Pour l’amour du ciel, pourquoi suis-je aussi mal à l’aise devant lui ? C’est totalement ridicule !

— Folâtrer, continué-je après avoir lui avoir offert mon sourire le plus crispé, c’est… coucher ensemble. Bref, ils passent leur temps à ça, peut-être devriez-vous penser à les séparer si vous cherchez vraiment à ce que la ferme tourne correctement, parce qu’entre le manque de bras et le retard qu’ils prennent… Enfin, non, laissez-les s’amuser, ils sont… mignons.

— Oh, je vois… Je… je ne crois pas que j’ai envie de les séparer, ce serait méchant, je pense. Mais si cela te gêne, je peux les faire rentrer et t’envoyer ici d’autres personnes.

— Non ! lui dis-je précipitamment avant de bafouiller à nouveau. Je… j’ai confiance en Runolf, je… je préfère qu’il reste. Il nous apprend votre langue le soir, c’est… intéressant, même si je n’apprends que des mots. Et puis, tant qu’il s’intéresse à elle, il me laisse tranquille. Et vôtre frère, dans tout ça ? J’avoue appréhender sa visite…

— Il est reparti faire la guerre, cela l’occupe. Et ne t’inquiète pas. Il ne fera rien parce que je te défendrai, clame-t-il. Enfin… il faudrait peut-être que je lui dise que tu es à moi. Mais bon, ce n’est pas sûr que ça l’empêcherait de faire quoi que ce soit, réfléchit-il tout haut. Je… je vais tout faire pour qu’il te laisse tranquille, Clothilde, même si je ne ferai pas de miracle.

Son intervention me déstabilise un instant. Dire que je suis à lui ? Mon Dieu, l’idée ne devrait pas me plaire autant ! Je ne veux appartenir à personne, moi…

— Fromage ? Beurre ? Crème ? lui demandé-je pour changer de sujet. Est-ce que… est-ce que vous restez dîner avec nous ?

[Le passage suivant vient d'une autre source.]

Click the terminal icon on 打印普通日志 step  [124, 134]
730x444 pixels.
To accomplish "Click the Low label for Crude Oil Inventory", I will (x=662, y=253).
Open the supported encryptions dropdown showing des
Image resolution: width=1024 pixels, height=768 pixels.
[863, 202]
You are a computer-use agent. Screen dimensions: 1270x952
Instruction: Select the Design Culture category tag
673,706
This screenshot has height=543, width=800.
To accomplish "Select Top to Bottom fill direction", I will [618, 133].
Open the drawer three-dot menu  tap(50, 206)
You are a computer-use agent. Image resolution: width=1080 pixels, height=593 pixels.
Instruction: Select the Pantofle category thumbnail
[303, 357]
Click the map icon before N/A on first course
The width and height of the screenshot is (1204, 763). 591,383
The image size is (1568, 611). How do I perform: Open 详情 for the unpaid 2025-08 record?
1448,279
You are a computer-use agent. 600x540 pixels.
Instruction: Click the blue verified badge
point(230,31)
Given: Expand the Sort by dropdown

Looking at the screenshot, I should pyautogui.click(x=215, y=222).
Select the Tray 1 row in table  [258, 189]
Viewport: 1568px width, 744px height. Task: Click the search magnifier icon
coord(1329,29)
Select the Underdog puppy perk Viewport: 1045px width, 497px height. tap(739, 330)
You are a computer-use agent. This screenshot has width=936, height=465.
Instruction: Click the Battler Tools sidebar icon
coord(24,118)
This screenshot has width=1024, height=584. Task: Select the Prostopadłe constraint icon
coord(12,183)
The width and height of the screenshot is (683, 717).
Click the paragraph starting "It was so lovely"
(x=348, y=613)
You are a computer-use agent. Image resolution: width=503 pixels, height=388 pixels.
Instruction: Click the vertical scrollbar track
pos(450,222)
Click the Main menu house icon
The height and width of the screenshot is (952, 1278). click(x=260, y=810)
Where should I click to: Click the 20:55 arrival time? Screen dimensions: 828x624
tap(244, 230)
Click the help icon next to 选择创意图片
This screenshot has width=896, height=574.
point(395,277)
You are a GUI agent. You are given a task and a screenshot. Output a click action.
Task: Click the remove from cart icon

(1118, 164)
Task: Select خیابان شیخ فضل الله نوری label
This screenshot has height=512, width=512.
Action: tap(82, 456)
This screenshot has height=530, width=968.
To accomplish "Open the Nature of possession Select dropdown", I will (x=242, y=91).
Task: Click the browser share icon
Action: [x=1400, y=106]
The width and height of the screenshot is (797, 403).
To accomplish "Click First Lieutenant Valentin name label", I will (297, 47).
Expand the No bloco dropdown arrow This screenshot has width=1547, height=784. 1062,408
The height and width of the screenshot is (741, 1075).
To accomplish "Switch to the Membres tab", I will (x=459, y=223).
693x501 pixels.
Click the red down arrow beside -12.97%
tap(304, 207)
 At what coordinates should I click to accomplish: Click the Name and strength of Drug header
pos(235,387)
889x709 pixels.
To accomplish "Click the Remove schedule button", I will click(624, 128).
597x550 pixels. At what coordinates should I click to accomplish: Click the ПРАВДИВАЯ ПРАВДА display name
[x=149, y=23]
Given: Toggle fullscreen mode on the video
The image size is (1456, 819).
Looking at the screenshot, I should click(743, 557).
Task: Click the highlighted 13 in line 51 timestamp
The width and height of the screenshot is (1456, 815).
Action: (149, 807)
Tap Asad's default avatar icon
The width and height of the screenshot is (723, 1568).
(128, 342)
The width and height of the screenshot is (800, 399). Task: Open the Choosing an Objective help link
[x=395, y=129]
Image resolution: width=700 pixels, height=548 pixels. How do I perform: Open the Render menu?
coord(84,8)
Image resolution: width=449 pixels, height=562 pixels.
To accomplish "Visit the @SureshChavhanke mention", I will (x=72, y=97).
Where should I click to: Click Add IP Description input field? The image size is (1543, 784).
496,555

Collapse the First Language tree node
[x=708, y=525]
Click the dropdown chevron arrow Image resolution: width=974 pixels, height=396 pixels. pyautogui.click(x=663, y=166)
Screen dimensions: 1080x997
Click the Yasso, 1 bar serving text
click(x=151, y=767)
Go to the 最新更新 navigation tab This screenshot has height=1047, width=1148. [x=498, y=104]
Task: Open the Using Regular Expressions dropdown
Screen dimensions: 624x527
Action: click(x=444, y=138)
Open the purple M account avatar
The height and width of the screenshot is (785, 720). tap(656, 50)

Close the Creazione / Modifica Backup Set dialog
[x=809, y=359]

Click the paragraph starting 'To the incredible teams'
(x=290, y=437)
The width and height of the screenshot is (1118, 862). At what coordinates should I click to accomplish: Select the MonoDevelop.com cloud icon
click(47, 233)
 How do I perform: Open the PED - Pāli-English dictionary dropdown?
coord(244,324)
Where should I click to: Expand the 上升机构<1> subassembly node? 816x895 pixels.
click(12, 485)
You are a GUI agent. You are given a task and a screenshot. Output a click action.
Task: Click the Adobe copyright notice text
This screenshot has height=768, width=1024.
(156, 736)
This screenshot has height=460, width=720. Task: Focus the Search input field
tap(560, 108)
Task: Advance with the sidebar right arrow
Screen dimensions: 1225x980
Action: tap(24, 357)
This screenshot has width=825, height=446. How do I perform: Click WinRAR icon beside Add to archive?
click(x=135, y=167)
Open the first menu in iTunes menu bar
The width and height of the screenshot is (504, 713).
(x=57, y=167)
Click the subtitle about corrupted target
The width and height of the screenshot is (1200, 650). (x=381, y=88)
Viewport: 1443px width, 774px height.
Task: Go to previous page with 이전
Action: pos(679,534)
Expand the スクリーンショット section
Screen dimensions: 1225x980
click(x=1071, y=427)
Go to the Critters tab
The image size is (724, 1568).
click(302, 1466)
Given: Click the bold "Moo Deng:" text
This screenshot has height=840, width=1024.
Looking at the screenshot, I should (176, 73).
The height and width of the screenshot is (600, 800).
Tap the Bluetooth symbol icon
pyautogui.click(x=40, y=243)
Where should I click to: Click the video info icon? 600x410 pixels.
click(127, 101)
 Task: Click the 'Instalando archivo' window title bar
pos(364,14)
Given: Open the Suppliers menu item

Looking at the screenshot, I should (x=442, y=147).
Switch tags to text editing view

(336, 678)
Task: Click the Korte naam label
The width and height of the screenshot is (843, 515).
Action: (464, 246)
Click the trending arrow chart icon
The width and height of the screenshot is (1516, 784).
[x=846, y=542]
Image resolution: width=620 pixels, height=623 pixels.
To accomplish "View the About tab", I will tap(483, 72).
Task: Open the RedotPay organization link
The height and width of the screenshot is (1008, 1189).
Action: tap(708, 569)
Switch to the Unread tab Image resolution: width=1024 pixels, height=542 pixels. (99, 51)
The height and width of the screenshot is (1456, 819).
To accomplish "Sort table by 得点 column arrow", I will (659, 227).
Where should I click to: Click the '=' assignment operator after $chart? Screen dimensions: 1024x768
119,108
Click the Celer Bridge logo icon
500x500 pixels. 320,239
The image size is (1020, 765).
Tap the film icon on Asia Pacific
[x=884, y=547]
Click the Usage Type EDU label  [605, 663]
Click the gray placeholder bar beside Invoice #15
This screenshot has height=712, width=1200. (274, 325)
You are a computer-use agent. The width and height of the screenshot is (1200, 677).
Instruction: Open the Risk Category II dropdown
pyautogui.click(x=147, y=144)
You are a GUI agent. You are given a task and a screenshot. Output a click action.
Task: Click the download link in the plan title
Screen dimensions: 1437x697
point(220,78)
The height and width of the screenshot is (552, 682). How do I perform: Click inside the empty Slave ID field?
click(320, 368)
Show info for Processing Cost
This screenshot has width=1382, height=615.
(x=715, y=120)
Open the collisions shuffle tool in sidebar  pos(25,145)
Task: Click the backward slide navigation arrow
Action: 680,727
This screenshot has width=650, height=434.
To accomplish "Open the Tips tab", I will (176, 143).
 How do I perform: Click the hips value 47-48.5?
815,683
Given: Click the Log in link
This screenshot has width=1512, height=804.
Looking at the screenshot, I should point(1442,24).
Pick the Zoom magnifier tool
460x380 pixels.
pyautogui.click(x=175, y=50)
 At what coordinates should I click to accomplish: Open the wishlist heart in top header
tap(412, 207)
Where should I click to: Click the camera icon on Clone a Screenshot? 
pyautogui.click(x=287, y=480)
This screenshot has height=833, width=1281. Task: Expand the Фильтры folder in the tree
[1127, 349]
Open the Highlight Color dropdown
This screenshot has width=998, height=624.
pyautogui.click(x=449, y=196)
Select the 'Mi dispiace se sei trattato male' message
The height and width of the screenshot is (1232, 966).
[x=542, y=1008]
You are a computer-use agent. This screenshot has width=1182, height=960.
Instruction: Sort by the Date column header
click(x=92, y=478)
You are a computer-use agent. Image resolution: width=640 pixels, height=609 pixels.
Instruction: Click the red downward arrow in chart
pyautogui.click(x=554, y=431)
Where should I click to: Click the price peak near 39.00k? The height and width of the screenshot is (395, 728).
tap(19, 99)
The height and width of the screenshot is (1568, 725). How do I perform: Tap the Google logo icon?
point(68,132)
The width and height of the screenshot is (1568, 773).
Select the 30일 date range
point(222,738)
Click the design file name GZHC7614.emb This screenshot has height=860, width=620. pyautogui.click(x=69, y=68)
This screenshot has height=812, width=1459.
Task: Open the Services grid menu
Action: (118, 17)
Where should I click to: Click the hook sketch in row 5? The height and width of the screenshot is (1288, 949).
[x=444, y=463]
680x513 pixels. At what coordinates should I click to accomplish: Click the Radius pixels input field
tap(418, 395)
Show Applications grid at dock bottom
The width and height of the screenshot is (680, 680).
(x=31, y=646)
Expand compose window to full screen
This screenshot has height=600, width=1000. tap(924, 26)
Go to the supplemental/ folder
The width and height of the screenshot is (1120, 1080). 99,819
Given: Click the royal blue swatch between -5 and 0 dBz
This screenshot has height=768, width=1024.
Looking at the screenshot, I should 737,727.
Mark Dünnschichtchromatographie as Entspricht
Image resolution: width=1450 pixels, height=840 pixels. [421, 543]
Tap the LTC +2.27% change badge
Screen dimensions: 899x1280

— Oui, un peu de tout, les hommes ont faim. Et je veux bien rester dîner. Qui fait à manger ? Toi ? Marguerite ?

— Marguerite doit le faire, j’ai encore une rangée de fromages à retourner, puisqu’ils m’ont mise en retard. Vous m’aidez pour mériter votre repas ? souris-je, un peu provocante.

— Je le mérite parce que je suis venu, non ? Et d’accord pour aider avec les fromages, cela me fait plaisir de passer du temps avec toi. Tu dois te sentir un peu seule si les deux autres folâtrent tout le temps, conclut-il en hésitant sur le mot qu’il vient d’apprendre.

Je hausse les épaules et lui fais signe de me suivre dans la rangée qui m’intéresse. Il a vu juste, on ne peut pas dire que je me sente entourée, quand bien même je ne suis jamais vraiment seule. Mais le réel problème, dans tout ça, c’est qu’à moi aussi, l’idée de passer du temps avec lui me fait plaisir… et ce n’est pas du tout normal. Surtout que nous commençons à discuter de façon tout à fait ordinaire, comme si nous étions deux amis, alors que je suis une prisonnière et lui un envahisseur.